Although the shapes of impact craters on Mars and the Moon are similar, there are differences in the background terrain. In contrast to the moon, Mars has a more complex topography that includes glacial, volcanic, aeolian, and fluvial landforms. Impact crater shapes are heavily modified due to the endogenic and exogenic dynamics on Mars, leading to more complex shapes than on the Moon. In addition, rampart craters are the characteristic terrain of Mars. The sputter of rampart craters is often circular, which influences the identification of boundaries. Therefore, in Martian crater detection studies it is important to understand how to train and optimize the detection algorithms and to provide better and more meaningful results.
Crater detection algorithms (CDAs) have yielded remarkable results thus far [
10]. Many representative catalogs of Martian impact craters, including Barlow [
11], MA132843GT [
12], and Robbins et al. [
13,
14,
15], have been completed based on CDAs. Generally, CDAs are classified into manual and automatic types. The manual method is a visual interpretation technique using images, DEM, and other derived data. Manual CDAs produce accurate results, but they take considerable time and effort.

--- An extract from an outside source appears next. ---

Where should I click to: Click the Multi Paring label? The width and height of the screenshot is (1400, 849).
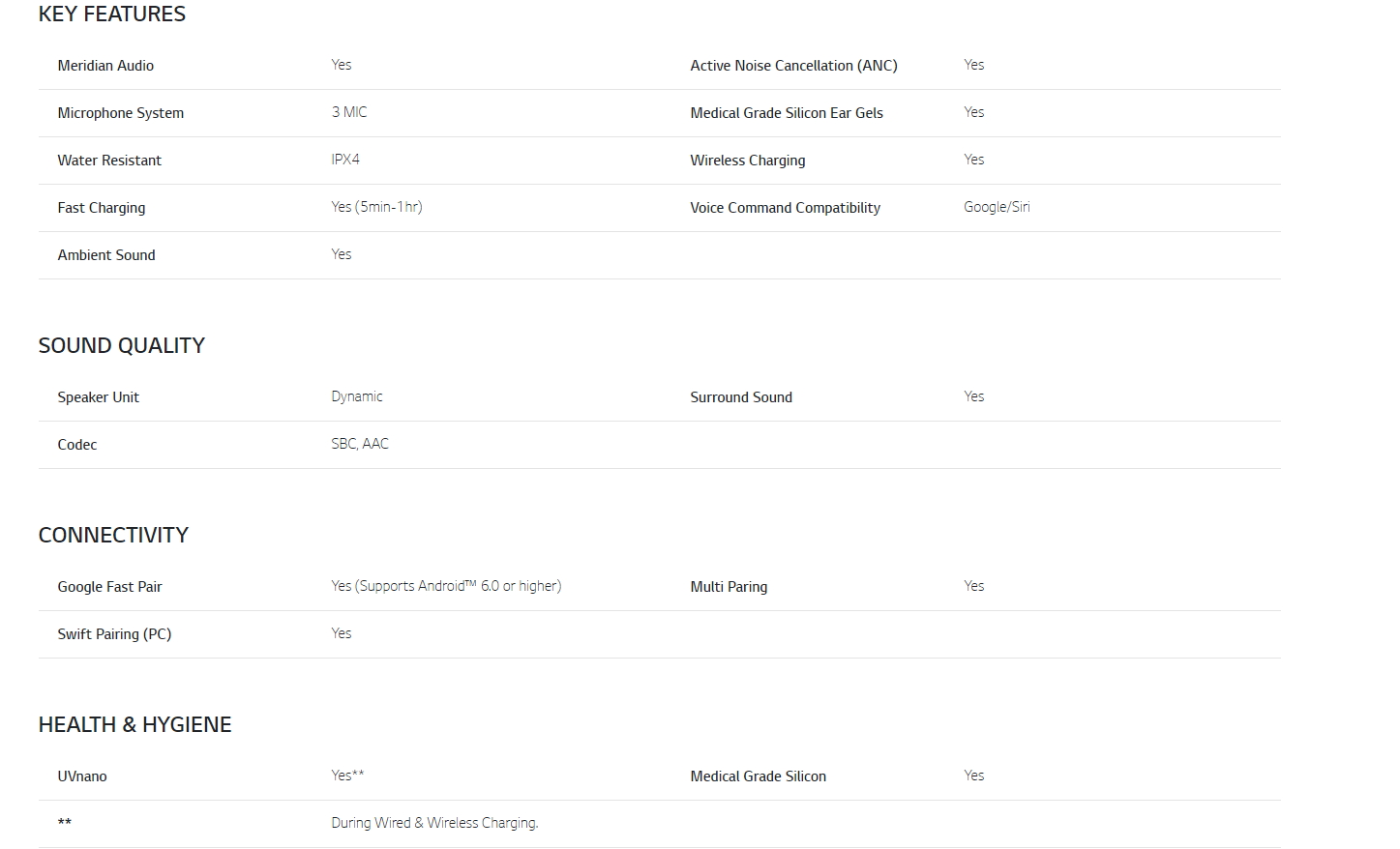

Time and energy could be saved by using automatic CDAs, and the detection standard is uniform in this case. Automatic CDAs are divided into four types based on various detection theories: traditional edge detection and circle fitting, digital terrain analysis methods, traditional machine learning, and deep learning, as shown in
Table 1.
The above CDAs have made impressive strides. However, on the one hand, the existing CDAs based on deep learning only consider the morphological features of impact craters, often ignoring the geographic information involved. On the other hand, in quantity-oriented detection, the boundaries of impact craters are usually assumed to be circles. First, indeed, most researchers have focused on the quantity and radii/diameters of impact craters rather than their accurate boundaries. However, the morphological parameters, such as accurate diameters, accurate volumes, and boundary crushability, depend on accurate boundaries [
39]. Accurate boundaries record the resurfacing caused by impacts, volcanic activity, hydrological effects, wind, and glacial erosion. Thus, accurate boundaries are important for the quantitative calculation of topographic parameters and for reflecting the degree of erosion. Furthermore, accurate boundaries can be used to deduce the history of surface degradation [
26,
27]. Second, obtaining accurate boundaries is essential for planetary geological and geomorphological mapping [
40,
41]. Notably, the identification of impact craters is time- and energy-intensive when mapping the global Moon. Third, accurate boundaries can be used to deduce the impact angle, impact direction, and impact crater formation mechanisms on slopes [
42,
43]. Fourth, the diameters of some impact craters are modified by linear tectonics. By calculating these diameters from accurate boundaries, the causal mechanisms of linear tectonics can be determined [
44,
45].
This study aimed to identify the accurate boundaries of impact craters, which is fundamental work. An impact crater dataset with large geographic coverage is useful for calculating morphological and topographic parameters, creating geological maps, and deducing the history of surface degradation and the causal mechanisms of linear tectonics. Therefore, it is crucial to study an automated algorithm for accurately identifying the boundaries of impact craters. To reduce the gap between circles and accurate boundaries, this article proposes a framework that combines geographic information and deep learning.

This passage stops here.